[Start Source extract]

PandasIndex(Index([-85.0, -75.0, -65.0, -55.0, -45.0, -35.0, -25.0, -15.0,  -5.0,   5.0,
        15.0,  25.0,  35.0,  45.0,  55.0,  65.0,  75.0,  85.0],
      dtype='float64', name='latitude'))

Attributes: (4)
standard_name :
dry_atmosphere_mole_fraction_of_carbon_dioxide
long_name :
column-average dry-air mole fraction of atmospheric carbon dioxide in dry air
units :
1e-6
comment :
Retrieved column-average dry-air mole fraction of atmospheric carbon dioxide (XCO2) in ppm

Generation of xy plot showing XCO2 vs latitude#

We can now plot this data using matplotlib.pyplot

fig, ax = plt.subplots(ncols=1, nrows=1, figsize=[8, 6])
xmin = 404.0
xmax = 420.0
ymin = -60.0
ymax =  80.0

#  Plot the data and the ranges:
ax.plot(
    xco2_lb_mean_1, xco2_lb_mean_1.latitude,
    linewidth=3.0, color='red', zorder=39, label='Mean+/-Stddev '+file_1_date2
)
ax.plot(
    [xco2_lb_low_1, xco2_lb_high_1],
    [xco2_lb_mean_1.latitude, xco2_lb_mean_1.latitude],
    linewidth=20.0, color='red', zorder=38, alpha=0.3
)

ax.plot(
    xco2_lb_mean_2, xco2_lb_mean_2.latitude,
    linewidth=3.0, color='black', zorder=39, label='Mean+/-Stddev '+file_1_date2
)
ax.plot(
    [xco2_lb_low_2, xco2_lb_high_2],
    [xco2_lb_mean_2.latitude, xco2_lb_mean_2.latitude],
    linewidth=20.0, color='black', zorder=38, alpha=0.3
)

# Decorate the plot with some labels:
title = product_str
x_label = 'XCO$_2$ [ppm]'
y_label = 'Latitude [deg]'
plot_title = product_str+': XCO$_2$ vs latitude'
ax.set_title(plot_title, fontsize=20)

[End Source extract]

> **Objectives**
(a) Turn the entries into a numbered list, leaving out blank lines, starting with the line containing "Given: Open the filter funnel icon" and going on through the line containing "pyautogui.click(x=324, y=65)".
(b) Carry on the XCO2-versus-latitude plotting code from the point where it stops.

[Start Given records]

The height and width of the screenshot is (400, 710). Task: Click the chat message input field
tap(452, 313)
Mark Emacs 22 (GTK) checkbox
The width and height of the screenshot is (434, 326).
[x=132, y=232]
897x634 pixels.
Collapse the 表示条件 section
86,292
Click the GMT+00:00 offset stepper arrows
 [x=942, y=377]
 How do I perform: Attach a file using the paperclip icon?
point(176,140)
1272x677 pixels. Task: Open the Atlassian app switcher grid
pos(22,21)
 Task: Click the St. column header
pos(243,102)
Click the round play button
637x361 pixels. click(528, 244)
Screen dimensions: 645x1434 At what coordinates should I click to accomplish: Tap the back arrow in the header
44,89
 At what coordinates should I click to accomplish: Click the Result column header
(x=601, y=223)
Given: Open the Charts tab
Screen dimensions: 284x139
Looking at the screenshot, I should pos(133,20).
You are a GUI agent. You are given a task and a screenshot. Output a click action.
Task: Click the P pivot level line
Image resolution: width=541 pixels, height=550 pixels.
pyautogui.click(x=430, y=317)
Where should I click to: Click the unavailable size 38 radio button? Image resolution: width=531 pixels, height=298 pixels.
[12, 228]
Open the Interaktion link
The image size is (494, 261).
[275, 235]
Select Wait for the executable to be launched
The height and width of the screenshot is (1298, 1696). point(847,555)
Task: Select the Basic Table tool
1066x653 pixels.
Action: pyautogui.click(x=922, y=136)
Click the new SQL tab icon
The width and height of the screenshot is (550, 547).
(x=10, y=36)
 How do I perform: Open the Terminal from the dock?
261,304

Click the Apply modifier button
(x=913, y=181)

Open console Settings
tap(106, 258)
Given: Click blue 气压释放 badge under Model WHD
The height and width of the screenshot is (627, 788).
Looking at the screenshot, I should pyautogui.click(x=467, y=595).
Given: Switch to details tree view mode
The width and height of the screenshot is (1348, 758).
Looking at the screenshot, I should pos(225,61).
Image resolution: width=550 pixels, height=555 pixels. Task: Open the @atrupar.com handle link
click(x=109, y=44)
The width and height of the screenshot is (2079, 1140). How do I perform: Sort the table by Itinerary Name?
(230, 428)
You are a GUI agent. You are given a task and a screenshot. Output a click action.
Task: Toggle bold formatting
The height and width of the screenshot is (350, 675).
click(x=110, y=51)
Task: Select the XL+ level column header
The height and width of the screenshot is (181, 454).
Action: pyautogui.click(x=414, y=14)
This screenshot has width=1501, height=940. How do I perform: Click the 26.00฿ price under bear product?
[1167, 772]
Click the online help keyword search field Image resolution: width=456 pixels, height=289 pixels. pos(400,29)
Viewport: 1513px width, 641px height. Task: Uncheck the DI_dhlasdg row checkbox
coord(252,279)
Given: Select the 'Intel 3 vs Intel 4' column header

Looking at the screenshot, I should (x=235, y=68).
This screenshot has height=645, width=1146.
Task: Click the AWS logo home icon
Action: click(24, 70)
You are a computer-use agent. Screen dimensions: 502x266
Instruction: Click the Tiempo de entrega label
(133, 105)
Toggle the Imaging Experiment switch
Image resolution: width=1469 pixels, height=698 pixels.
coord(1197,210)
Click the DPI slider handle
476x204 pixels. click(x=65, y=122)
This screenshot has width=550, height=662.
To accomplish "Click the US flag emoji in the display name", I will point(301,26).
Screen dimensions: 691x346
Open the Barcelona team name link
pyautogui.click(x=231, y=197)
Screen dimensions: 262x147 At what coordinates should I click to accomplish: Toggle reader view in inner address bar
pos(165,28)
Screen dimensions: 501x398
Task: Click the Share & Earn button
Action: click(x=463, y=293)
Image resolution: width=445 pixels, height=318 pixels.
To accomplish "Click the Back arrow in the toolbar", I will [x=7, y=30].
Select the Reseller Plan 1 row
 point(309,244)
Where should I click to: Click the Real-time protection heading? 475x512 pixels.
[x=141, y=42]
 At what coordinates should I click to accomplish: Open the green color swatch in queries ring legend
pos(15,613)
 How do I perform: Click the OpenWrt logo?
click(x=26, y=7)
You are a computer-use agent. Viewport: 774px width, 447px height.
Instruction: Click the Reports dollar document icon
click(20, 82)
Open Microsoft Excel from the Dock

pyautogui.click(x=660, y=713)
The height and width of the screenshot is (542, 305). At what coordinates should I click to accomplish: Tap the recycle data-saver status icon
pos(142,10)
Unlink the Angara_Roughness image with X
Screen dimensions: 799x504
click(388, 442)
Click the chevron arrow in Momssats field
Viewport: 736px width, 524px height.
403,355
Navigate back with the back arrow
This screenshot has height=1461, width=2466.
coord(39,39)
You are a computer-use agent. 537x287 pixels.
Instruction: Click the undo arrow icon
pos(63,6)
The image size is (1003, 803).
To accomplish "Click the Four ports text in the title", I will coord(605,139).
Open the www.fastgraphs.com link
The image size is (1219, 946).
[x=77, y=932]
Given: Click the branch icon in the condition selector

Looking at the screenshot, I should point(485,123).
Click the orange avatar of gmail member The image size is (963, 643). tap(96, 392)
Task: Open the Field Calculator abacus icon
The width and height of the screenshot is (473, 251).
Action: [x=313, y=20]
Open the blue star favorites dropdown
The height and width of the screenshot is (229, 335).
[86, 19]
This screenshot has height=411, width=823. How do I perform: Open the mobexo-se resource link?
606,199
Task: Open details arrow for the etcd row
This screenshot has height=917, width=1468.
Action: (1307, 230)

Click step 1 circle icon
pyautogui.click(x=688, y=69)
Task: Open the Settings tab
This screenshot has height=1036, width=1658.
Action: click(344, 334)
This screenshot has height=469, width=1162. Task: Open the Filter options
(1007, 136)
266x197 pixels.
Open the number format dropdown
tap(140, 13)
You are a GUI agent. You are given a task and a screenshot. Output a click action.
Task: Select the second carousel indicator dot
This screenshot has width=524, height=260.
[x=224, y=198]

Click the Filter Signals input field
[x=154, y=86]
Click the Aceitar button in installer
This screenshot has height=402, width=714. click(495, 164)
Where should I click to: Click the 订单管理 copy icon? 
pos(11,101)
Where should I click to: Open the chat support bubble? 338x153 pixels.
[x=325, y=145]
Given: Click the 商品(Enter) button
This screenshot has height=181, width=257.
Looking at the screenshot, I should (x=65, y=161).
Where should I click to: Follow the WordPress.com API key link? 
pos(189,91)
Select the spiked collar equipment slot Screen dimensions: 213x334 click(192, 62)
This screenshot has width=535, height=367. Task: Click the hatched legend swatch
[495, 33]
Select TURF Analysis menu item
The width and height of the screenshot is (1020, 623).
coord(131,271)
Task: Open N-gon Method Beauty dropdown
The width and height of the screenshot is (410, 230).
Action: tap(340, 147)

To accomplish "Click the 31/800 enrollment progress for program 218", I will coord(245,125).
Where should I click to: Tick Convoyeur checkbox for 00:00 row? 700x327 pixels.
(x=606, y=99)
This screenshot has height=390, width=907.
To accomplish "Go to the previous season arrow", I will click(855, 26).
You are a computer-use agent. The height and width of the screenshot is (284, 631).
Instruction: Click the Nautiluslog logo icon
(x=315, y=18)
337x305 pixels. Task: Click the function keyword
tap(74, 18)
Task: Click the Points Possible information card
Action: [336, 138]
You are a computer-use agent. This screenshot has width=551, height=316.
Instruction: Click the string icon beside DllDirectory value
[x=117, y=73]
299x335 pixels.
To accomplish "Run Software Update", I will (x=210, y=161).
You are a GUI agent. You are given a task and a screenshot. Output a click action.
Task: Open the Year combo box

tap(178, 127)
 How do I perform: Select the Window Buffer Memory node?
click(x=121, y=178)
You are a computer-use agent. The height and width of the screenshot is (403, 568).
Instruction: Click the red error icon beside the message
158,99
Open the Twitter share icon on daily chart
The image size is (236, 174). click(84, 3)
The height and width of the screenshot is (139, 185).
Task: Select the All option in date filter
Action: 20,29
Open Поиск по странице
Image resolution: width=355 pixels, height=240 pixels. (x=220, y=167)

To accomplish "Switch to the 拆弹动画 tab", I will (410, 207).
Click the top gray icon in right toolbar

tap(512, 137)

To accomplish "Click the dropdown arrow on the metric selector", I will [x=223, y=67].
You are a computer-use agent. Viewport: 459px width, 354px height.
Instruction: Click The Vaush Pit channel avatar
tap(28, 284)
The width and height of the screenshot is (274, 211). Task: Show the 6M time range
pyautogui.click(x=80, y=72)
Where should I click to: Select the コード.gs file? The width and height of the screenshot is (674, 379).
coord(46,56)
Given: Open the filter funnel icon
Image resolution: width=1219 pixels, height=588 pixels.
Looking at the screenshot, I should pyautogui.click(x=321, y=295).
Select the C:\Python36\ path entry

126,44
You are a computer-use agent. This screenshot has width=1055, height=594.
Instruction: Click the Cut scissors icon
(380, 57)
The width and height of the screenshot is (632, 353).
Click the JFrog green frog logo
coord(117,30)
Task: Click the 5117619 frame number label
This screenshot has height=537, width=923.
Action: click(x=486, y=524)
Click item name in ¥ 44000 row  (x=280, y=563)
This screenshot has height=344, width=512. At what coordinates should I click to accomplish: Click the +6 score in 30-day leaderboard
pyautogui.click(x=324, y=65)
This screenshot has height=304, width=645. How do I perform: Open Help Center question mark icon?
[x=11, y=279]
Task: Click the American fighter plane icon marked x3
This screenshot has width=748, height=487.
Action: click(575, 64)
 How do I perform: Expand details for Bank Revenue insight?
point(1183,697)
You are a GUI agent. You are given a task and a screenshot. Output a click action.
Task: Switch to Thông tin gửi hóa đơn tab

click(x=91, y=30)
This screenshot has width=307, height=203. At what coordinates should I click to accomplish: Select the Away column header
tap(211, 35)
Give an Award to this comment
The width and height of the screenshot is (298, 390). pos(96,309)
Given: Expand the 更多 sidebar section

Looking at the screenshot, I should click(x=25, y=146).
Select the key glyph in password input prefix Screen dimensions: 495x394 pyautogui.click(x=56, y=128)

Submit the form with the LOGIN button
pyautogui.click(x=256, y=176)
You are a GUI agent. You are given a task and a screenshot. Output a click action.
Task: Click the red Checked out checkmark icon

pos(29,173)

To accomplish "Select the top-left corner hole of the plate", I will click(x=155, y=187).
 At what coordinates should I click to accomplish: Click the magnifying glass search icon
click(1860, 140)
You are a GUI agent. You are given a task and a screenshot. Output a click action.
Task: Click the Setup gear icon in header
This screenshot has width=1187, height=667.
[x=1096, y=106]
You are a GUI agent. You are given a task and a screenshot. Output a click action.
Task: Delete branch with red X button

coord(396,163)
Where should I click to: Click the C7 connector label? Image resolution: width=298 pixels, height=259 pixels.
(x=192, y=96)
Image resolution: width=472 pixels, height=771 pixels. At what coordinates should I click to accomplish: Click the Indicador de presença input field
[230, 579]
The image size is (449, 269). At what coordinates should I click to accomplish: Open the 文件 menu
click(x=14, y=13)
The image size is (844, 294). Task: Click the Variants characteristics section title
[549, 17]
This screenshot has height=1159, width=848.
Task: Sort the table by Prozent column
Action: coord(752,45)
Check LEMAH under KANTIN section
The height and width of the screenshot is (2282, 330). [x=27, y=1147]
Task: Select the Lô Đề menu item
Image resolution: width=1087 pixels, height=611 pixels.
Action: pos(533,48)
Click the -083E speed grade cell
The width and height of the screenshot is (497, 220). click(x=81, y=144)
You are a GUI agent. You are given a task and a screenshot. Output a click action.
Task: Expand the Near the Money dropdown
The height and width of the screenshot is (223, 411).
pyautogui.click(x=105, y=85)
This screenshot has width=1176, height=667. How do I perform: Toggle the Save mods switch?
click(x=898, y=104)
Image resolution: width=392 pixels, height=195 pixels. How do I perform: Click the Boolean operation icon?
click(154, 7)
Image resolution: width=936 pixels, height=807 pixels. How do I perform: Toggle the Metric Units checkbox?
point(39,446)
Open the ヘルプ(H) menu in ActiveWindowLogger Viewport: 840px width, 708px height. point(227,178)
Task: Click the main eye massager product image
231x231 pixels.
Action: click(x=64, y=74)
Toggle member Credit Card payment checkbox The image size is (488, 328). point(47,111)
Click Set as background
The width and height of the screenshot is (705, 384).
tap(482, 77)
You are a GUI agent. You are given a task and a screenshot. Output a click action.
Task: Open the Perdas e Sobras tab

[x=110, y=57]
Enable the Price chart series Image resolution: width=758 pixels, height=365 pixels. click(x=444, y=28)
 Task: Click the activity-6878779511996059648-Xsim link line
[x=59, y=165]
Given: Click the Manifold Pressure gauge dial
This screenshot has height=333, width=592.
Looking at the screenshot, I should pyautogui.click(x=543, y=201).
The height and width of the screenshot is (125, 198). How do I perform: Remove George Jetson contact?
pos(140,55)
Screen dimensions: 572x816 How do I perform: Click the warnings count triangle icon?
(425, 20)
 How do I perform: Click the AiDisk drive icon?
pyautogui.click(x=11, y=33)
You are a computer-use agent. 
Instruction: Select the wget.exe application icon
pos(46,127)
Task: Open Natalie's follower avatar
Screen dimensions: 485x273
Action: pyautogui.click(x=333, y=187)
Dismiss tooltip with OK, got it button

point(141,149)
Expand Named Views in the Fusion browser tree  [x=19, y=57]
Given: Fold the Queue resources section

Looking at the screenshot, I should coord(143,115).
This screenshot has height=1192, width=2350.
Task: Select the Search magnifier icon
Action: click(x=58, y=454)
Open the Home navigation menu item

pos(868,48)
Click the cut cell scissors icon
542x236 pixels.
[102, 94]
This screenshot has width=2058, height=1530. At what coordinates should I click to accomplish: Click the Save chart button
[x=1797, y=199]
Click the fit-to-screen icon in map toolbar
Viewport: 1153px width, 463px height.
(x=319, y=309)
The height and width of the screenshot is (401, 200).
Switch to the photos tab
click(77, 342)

[End Given records]

> **Final answers**
(a)
1. Given: Open the filter funnel icon
2. Image resolution: width=1219 pixels, height=588 pixels.
3. Looking at the screenshot, I should pyautogui.click(x=321, y=295).
4. Select the C:\Python36\ path entry
5. 126,44
6. You are a computer-use agent. This screenshot has width=1055, height=594.
7. Instruction: Click the Cut scissors icon
8. (380, 57)
9. The width and height of the screenshot is (632, 353).
10. Click the JFrog green frog logo
11. coord(117,30)
12. Task: Click the 5117619 frame number label
13. This screenshot has height=537, width=923.
14. Action: click(x=486, y=524)
15. Click item name in ¥ 44000 row  (x=280, y=563)
16. This screenshot has height=344, width=512. At what coordinates should I click to accomplish: Click the +6 score in 30-day leaderboard
17. pyautogui.click(x=324, y=65)

(b)
ax.set_xlabel(x_label, fontsize=16)
ax.set_ylabel(y_label, fontsize=16)
ax.set_xbound([xmin, xmax])
ax.set_ybound([ymin, ymax])
ax.legend(loc='upper left')
plt.show()

../_images/e3abf0679c2b4cd616e19a64e362bab564fe3fe6be41f3abc245750c4f3e2f10.png

The figure above shows mean value of XCO2 as a function of latitude (thick lines) and the corresponding variation (computed as standard deviation of the individual XCO2 retrievals) within each latitude band (semi-transparent horizontal bars) for 15-April-2020 (red) and 15-September-2020 (black). As can be seen, during September XCO2 shows quite little variation with latitude, whereas in April XCO2 is significantly higher over the northern hemisphere (NH) compared to the southern hemisphere (SH). This is due to the seasonal cycle of CO2 primarily resulting from regular uptake and release of atmospheric CO2 by growing and decaying vegetation (photosythesis and respiration). Vegetation uptake reduces the CO2 concentration over the NH during the growing season (spring and summer) compared to the dormant season (winter). Over the SH there is less vegetation and therefore CO2 is relatively constant (apart from the general increase due to CO2 emissions by burning fossil fuels).

Application 2: Showing daily data on a map#

Here we show how to generate a plot showing the spatial distribution of the data. As can be seen, we use only three variables: XCO2, latitude and longitude. We define a small region in terms of latitude and longitude corner coordinates and select only data in this region for the plot.

# # Relevant input data:
plot_title = product_str+' - '+file_2_date2
# Define spatial region of interest:
lonmin = -12.0
lonmax =  35.0
latmin =  32.0
latmax =  65.0

# Mask the data to the region of interest:
ds = ds_2
ds = ds.where(
    (latmin<ds.latitude) & (ds.latitude <latmax) &
    (lonmin<ds.longitude) & (ds.longitude <lonmax)
)
# Get the min and max values for the colorbar:
rmin=ds.xco2.min()
rmax=ds.xco2.max()

# Create a figure with a geographic projection:
projection = ccrs.PlateCarree()
figsize = (9,7)
fig = plt.figure(figsize=figsize)
ax = fig.add_subplot(1,1,1, projection=projection)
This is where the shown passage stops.